Jesus hatte es immer mit den Todesmächten zu tun, so wie wir es auch mit ihnen zu tun haben werden. Auch nach Ostern ist uns kein Himmel auf Erden versprochen.

Da ist der junge Mann, der unter der Macht des Ehrgeizes leidet. Unbedingt will er die Kar­riereleiter hinauf, auch wenn es nur unter Einsatz der Ellenbogen geht. Da ist die reife Frau, die unter der Macht der Lüge leidet. Ihr Mann führt sie hinters Licht und geht seine eigenen Wege. Da ist der alte Mann, der unter der Macht der Krankheit leidet. Auch mit Tabletten hat er keine schmerzfreie Stunde. Da ist kein einziger, der ein ruhiges Lebensplätzchen gefunden hätte, sondern jeder Arbeits- und Wohnplatz ist Kampfplatz geblieben, auf dem sich die Mächte austoben und um den ersten Rang streiten.

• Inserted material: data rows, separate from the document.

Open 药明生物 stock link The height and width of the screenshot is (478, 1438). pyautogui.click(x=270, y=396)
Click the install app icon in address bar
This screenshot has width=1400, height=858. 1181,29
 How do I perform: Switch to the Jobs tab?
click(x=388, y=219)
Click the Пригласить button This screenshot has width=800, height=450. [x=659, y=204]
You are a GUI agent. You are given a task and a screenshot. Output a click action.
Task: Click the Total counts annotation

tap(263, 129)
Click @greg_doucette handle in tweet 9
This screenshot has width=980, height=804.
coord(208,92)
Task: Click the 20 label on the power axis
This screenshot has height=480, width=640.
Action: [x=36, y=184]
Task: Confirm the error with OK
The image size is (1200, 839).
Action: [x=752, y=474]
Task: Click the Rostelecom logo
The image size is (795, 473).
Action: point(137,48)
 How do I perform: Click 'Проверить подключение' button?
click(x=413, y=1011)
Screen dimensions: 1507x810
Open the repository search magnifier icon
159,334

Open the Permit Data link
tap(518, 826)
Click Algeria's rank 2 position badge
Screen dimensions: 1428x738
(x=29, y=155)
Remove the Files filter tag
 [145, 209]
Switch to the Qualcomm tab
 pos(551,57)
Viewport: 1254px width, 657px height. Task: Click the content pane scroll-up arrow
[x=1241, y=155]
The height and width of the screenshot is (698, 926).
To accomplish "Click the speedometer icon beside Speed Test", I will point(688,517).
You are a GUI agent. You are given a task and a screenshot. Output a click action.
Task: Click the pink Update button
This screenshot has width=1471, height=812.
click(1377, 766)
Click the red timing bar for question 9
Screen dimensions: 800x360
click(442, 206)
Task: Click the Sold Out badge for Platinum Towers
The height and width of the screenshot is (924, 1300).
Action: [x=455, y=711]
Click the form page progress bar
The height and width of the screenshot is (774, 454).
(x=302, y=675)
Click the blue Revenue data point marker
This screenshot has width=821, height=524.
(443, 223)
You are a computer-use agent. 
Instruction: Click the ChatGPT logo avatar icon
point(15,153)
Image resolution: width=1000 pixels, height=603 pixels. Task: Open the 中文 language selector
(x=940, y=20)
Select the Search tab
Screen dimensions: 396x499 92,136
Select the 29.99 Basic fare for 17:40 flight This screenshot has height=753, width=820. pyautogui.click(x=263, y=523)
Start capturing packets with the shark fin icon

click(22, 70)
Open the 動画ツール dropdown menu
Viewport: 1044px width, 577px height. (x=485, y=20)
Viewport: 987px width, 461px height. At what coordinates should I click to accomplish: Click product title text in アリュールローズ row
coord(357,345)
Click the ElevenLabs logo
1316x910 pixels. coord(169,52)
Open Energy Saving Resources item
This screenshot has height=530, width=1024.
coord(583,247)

"Nun aber", und diese zwei Wörtlein trennen Welten: vorher Vergänglich­keit, nachher Herrlichkeit. Nun aber ist Christus auferstanden. Nun aber ist Christus aus dem Grab gebrochen. Nun aber ist Christus erstrangig geworden.

Er hat die Mächte im Auge. Er hat die Gewalt im Griff. Er ist hoch erhaben über alle Mächte und Gewalten. Deshalb werden sie sich nicht ewig aufspielen und uns Angst ein­jagen können. Einmal ist Schluss. Einmal wird ihnen der Garaus gemacht. Einmal werden sie nicht nur zur Ordnung gerufen, sondern radikal beseitigt.

Liebe Freunde, dann werden die Sterbezimmer nicht mehr gebraucht. Dann werden die Särge nicht mehr gezimmert. Dann werden die Beerdigungen nicht mehr gehalten. Den Pragfriedhof wird es nicht mehr geben. Den Fangelsbachfriedhof wird es nicht mehr geben. Den Waldfriedhof wird es nicht mehr geben, denn der letzte Feind, der vernichtet wird, ist der Tod. Die Allmacht Gottes ist allemal größer als die Macht der Mächte.

Ostern, nicht nur der zentrale und globale, sondern auch der totale Sieg über die Todesmächte.

Verlassen Sie die Höhle der Angst!
Kommen Sie heraus aus Ihrem Versteck der Not!
Leben Sie doch ohne den Dschungel des Zweifels!
Hören Sie: Christus ist auferstanden!